CONSIGNE: Modifiez la liste ci-dessous en remplaçant partout « Instruction » par « Objective », sans rien changer d'autre.

Lignes indiquant où se trouvent les cibles

•••

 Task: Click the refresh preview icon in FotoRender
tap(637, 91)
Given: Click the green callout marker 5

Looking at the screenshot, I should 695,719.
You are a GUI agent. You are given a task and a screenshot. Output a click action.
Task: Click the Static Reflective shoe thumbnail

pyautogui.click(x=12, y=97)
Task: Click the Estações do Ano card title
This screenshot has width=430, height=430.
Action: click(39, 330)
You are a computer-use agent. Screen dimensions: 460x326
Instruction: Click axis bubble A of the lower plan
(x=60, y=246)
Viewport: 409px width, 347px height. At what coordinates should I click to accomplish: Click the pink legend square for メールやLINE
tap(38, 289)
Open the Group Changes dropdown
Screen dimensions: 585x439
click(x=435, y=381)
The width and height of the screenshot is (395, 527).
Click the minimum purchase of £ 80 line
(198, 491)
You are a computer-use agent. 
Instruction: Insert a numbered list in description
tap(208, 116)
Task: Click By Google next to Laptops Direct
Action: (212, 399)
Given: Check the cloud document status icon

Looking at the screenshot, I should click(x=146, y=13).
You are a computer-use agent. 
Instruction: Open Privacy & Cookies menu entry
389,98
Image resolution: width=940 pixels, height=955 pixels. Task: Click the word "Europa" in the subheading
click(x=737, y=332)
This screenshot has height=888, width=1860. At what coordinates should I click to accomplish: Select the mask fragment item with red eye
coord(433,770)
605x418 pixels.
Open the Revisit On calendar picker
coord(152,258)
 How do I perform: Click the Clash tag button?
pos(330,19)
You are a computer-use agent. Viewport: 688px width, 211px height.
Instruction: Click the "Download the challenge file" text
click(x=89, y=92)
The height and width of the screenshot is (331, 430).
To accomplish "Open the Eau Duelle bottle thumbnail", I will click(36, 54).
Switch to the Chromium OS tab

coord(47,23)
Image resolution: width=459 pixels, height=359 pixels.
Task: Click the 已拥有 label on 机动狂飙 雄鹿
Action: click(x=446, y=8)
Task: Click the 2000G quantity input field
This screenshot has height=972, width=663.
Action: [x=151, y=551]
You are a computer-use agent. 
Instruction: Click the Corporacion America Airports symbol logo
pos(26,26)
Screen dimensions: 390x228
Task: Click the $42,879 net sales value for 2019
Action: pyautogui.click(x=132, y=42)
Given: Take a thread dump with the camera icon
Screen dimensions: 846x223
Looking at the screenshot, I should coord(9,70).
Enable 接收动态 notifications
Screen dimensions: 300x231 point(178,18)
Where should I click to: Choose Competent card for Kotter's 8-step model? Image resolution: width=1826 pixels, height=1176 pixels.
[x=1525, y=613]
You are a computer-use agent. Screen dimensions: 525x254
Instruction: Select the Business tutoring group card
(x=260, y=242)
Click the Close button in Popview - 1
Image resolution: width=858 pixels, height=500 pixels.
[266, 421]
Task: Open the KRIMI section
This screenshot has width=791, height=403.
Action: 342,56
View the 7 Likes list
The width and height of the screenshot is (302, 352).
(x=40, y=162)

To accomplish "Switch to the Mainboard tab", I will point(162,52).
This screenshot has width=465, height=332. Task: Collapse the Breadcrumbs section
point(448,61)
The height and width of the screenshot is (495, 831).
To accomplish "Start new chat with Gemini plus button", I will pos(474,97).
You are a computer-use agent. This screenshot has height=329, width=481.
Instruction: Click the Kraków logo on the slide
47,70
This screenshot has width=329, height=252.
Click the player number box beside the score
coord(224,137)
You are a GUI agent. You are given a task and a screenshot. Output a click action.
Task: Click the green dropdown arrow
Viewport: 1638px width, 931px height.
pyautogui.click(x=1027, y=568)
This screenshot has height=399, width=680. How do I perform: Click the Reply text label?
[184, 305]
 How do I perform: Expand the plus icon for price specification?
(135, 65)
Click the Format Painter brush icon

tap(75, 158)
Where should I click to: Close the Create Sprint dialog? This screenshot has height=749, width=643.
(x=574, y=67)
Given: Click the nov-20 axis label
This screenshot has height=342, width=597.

•••

RÉPONSE:
 Task: Click the refresh preview icon in FotoRender
tap(637, 91)
Given: Click the green callout marker 5

Looking at the screenshot, I should 695,719.
You are a GUI agent. You are given a task and a screenshot. Output a click action.
Task: Click the Static Reflective shoe thumbnail

pyautogui.click(x=12, y=97)
Task: Click the Estações do Ano card title
This screenshot has width=430, height=430.
Action: click(39, 330)
You are a computer-use agent. Screen dimensions: 460x326
Objective: Click axis bubble A of the lower plan
(x=60, y=246)
Viewport: 409px width, 347px height. At what coordinates should I click to accomplish: Click the pink legend square for メールやLINE
tap(38, 289)
Open the Group Changes dropdown
Screen dimensions: 585x439
click(x=435, y=381)
The width and height of the screenshot is (395, 527).
Click the minimum purchase of £ 80 line
(198, 491)
You are a computer-use agent. 
Objective: Insert a numbered list in description
tap(208, 116)
Task: Click By Google next to Laptops Direct
Action: (212, 399)
Given: Check the cloud document status icon

Looking at the screenshot, I should click(x=146, y=13).
You are a computer-use agent. 
Objective: Open Privacy & Cookies menu entry
389,98
Image resolution: width=940 pixels, height=955 pixels. Task: Click the word "Europa" in the subheading
click(x=737, y=332)
This screenshot has height=888, width=1860. At what coordinates should I click to accomplish: Select the mask fragment item with red eye
coord(433,770)
605x418 pixels.
Open the Revisit On calendar picker
coord(152,258)
 How do I perform: Click the Clash tag button?
pos(330,19)
You are a computer-use agent. Viewport: 688px width, 211px height.
Objective: Click the "Download the challenge file" text
click(x=89, y=92)
The height and width of the screenshot is (331, 430).
To accomplish "Open the Eau Duelle bottle thumbnail", I will click(36, 54).
Switch to the Chromium OS tab

coord(47,23)
Image resolution: width=459 pixels, height=359 pixels.
Task: Click the 已拥有 label on 机动狂飙 雄鹿
Action: click(x=446, y=8)
Task: Click the 2000G quantity input field
This screenshot has height=972, width=663.
Action: [x=151, y=551]
You are a computer-use agent. 
Objective: Click the Corporacion America Airports symbol logo
pos(26,26)
Screen dimensions: 390x228
Task: Click the $42,879 net sales value for 2019
Action: pyautogui.click(x=132, y=42)
Given: Take a thread dump with the camera icon
Screen dimensions: 846x223
Looking at the screenshot, I should coord(9,70).
Enable 接收动态 notifications
Screen dimensions: 300x231 point(178,18)
Where should I click to: Choose Competent card for Kotter's 8-step model? Image resolution: width=1826 pixels, height=1176 pixels.
[x=1525, y=613]
You are a computer-use agent. Screen dimensions: 525x254
Objective: Select the Business tutoring group card
(x=260, y=242)
Click the Close button in Popview - 1
Image resolution: width=858 pixels, height=500 pixels.
[266, 421]
Task: Open the KRIMI section
This screenshot has width=791, height=403.
Action: 342,56
View the 7 Likes list
The width and height of the screenshot is (302, 352).
(x=40, y=162)

To accomplish "Switch to the Mainboard tab", I will point(162,52).
This screenshot has width=465, height=332. Task: Collapse the Breadcrumbs section
point(448,61)
The height and width of the screenshot is (495, 831).
To accomplish "Start new chat with Gemini plus button", I will pos(474,97).
You are a computer-use agent. This screenshot has height=329, width=481.
Objective: Click the Kraków logo on the slide
47,70
This screenshot has width=329, height=252.
Click the player number box beside the score
coord(224,137)
You are a GUI agent. You are given a task and a screenshot. Output a click action.
Task: Click the green dropdown arrow
Viewport: 1638px width, 931px height.
pyautogui.click(x=1027, y=568)
This screenshot has height=399, width=680. How do I perform: Click the Reply text label?
[184, 305]
 How do I perform: Expand the plus icon for price specification?
(135, 65)
Click the Format Painter brush icon

tap(75, 158)
Where should I click to: Close the Create Sprint dialog? This screenshot has height=749, width=643.
(x=574, y=67)
Given: Click the nov-20 axis label
This screenshot has height=342, width=597.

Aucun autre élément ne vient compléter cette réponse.